Rankine met MacKenzie in Edinburgh in the mid-1970s. “We clicked immediately,” Rankine says. “It was fairly obvious that Bill was gay or bisexual or whatever but it wasn’t part of our vocabulary. It never came up.”
The duo made an impression with a cheeky unauthorised cover of Bowie’s Boys Keep Swinging single a few weeks after its release. It got attention. Their first album The Affectionate Punch got them more.
The record sounded – sounds – fresh and European, a new refraction of Berlin-era Bowie. They were of their time and yet slightly outside it.
“There’s punk and post-punk. There’s new wave and new romantic,” Rankine suggests, “and we just don’t fit anywhere. We just slip through the cracks of everything.”
Fourth Floor Down - a gather-up of singles and B sides, by turns sumptuous and needling – continued the European experimentalism but by the time they came to the efflorescence of Sulk they were fully embracing their pop sensibilities.
They became exemplars of what the music press designated “new pop” – post-punk entryism that sought both to embrace and critique the hit single.
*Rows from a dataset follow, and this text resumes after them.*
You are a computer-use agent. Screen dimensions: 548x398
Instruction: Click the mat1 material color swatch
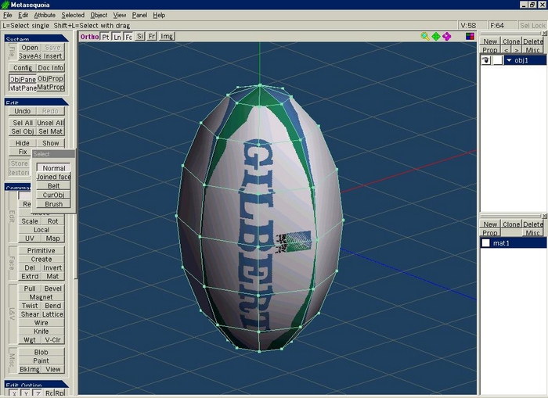point(485,243)
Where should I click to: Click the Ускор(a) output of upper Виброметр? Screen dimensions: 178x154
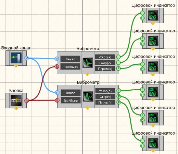coord(105,57)
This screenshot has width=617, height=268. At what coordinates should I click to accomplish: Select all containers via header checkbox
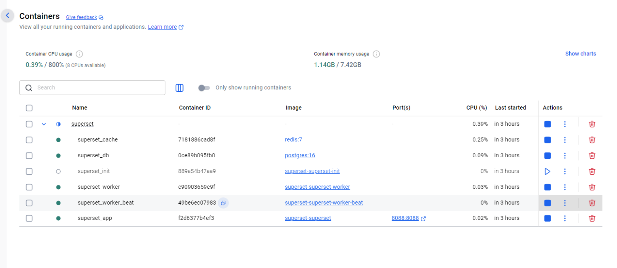pyautogui.click(x=29, y=108)
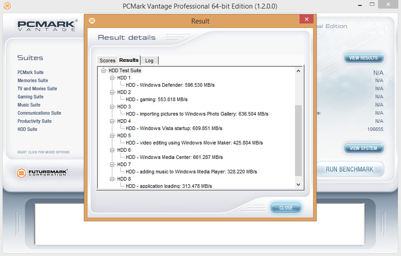401x256 pixels.
Task: Collapse the HDD 8 tree node
Action: click(112, 179)
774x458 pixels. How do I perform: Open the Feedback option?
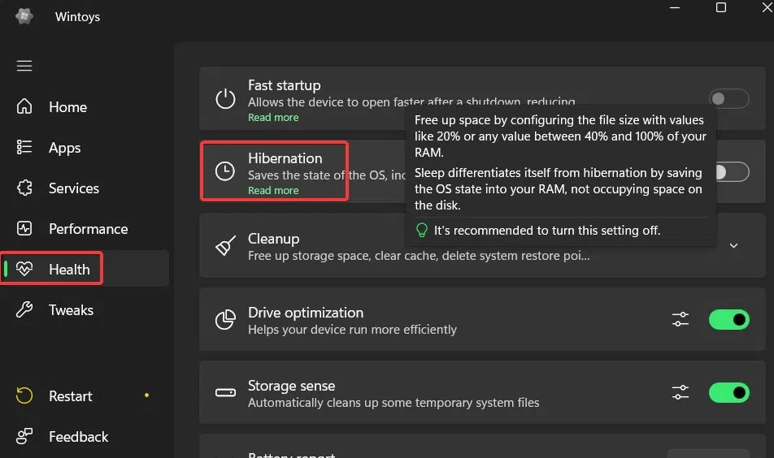(77, 436)
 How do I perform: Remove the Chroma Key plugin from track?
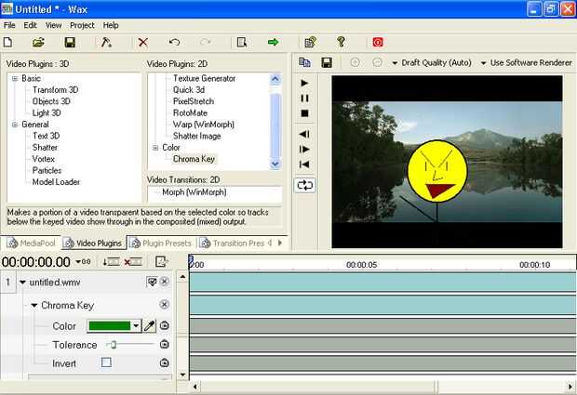click(165, 305)
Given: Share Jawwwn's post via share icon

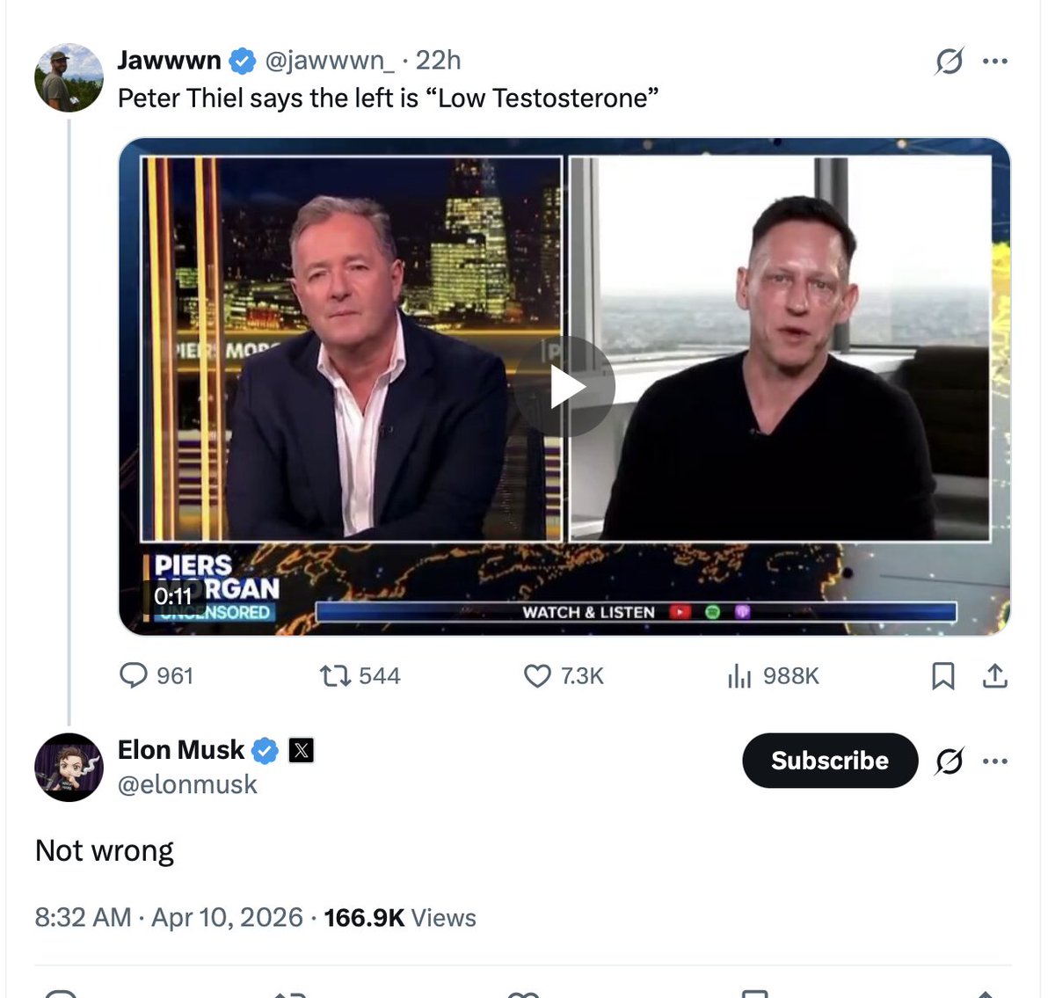Looking at the screenshot, I should [994, 675].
But even then, when they were appearing on Top of the Pops, Rankine suggests, they stood a little to the side.
“We didn’t fit in with the showiness of the Durannies. We saw ABC before they were produced by Trevor Horn, but once Trevor got his hands on them it was a very polished pop sound and they’ve got simple lyrics. We don’t have simple lyrics. We have lyrics that are just out there.”
That’s why, he says with some regret, Associates songs don’t turn up in ads these days.
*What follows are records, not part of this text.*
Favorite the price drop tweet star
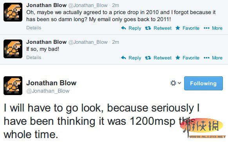Image resolution: width=228 pixels, height=142 pixels. click(187, 28)
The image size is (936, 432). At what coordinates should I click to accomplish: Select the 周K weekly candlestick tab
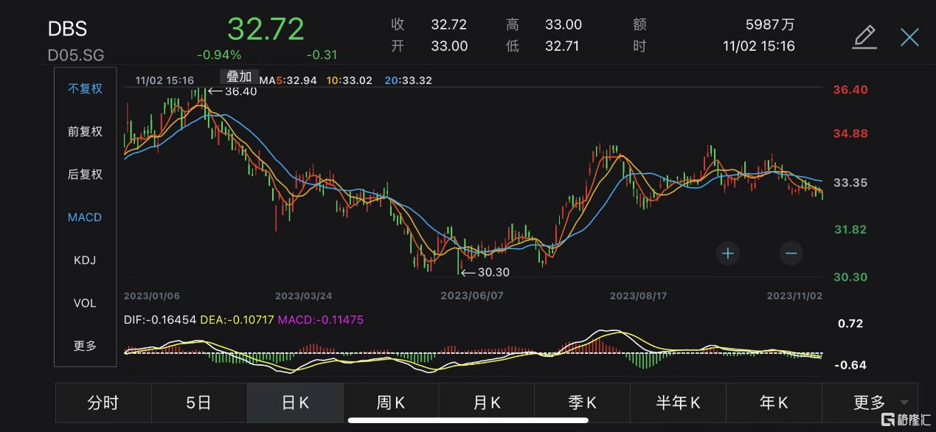391,403
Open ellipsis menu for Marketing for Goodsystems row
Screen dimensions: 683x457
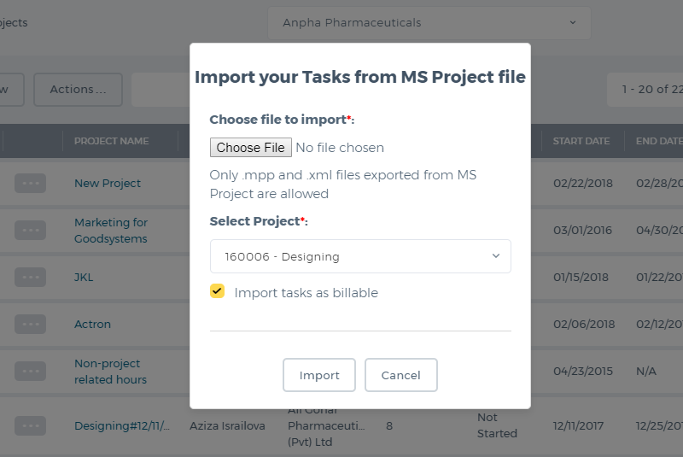click(x=30, y=230)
Still, Party Fears Two made the top ten. They had a world tour lined up and were booked into Robert Palmer’s studio in Nassau for the follow-up to Sulk when MacKenzie walked away.
“When I look back at some of the Top of the Pops,” Rankine says now, “the first two with Party Fears Two, Bill’s enjoying himself. There were two more for Club Country. I can see in Bill’s eyes on the screen the second one he ain’t enjoying it so much. And when we went back with 18 Carat Love Affair Bill’s beginning to take the piss out of the whole thing with his performance. I could see he was getting bored.”
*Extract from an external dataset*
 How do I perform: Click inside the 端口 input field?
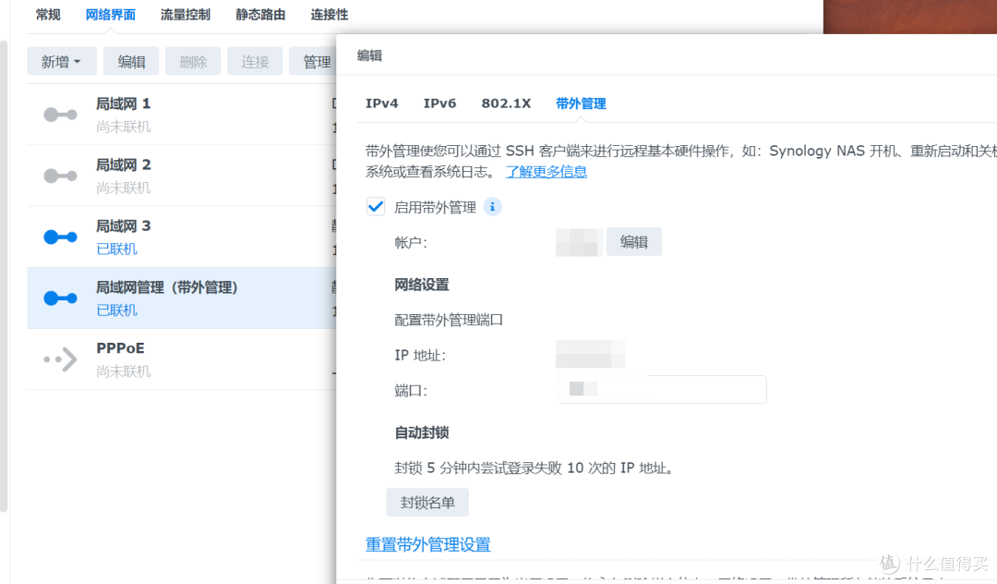662,389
The idea of the tour and the album seems to have been too much for MacKenzie.
“When you start to say this is your next eight months mapped in front of you, I think Bill just said ‘I can’t do that’,” Rankine reckons.
“I went on a bender for five months because it was everything I’d worked for ever since I can remember. I was angry at Bill then but after I totally got it.
“I wish it could have lasted a bit longer but it couldn’t have been any other way.”
MacKenzie retained the Associates name and made more records, some of them very fine, but none of them with the same bravura of those first three albums. “Bill went on using the name but I don’t think he should have because it wasn’t the same animal.”
Rankine went on to make solo albums but as he admits he’s no singer. “I must have conned Virgin out of £90,000 for f**k all. I really do distinctly remember thinking ‘I’m giving this seven months before I get the registered letter saying you’ve been dropped.’ Got it in five.”
Before I leave, Rankine plays me a song Twins of Gemini he wrote with MacKenzie way back when, and recorded a few years ago with the aid of Craig Armstrong and Big Dish singer Stephen Lindsay. A lovely lush thing, it is. The lyrics are, Rankine suggests, definitely about his friend’s sexuality.
“Bill hadn’t had a good time of it being gay in Dundee and not being really able to come out. He could sometimes be incredibly camp and play at it but he was also very masculine as well and he could fight like an absolute devil. Really vicious. He was scary.
“Then you’d get this other side to him when Bill was with his dogs. He never seemed to be relaxed at any other time. He couldn’t turn off. He was always on.”
MacKenzie was a living contradiction. Is that a flaw? Maybe. But you can hear it at play in these three albums. It’s what makes them special. In all their waywardness and beauty. Like Rankine and MacKenzie, maybe you can’t have one without the other.
The new remastered versions of The Affectionate Punch, Fourth Floor Down and Sulk are released on May 13.A double CD, Associates The Best Of, will also be available.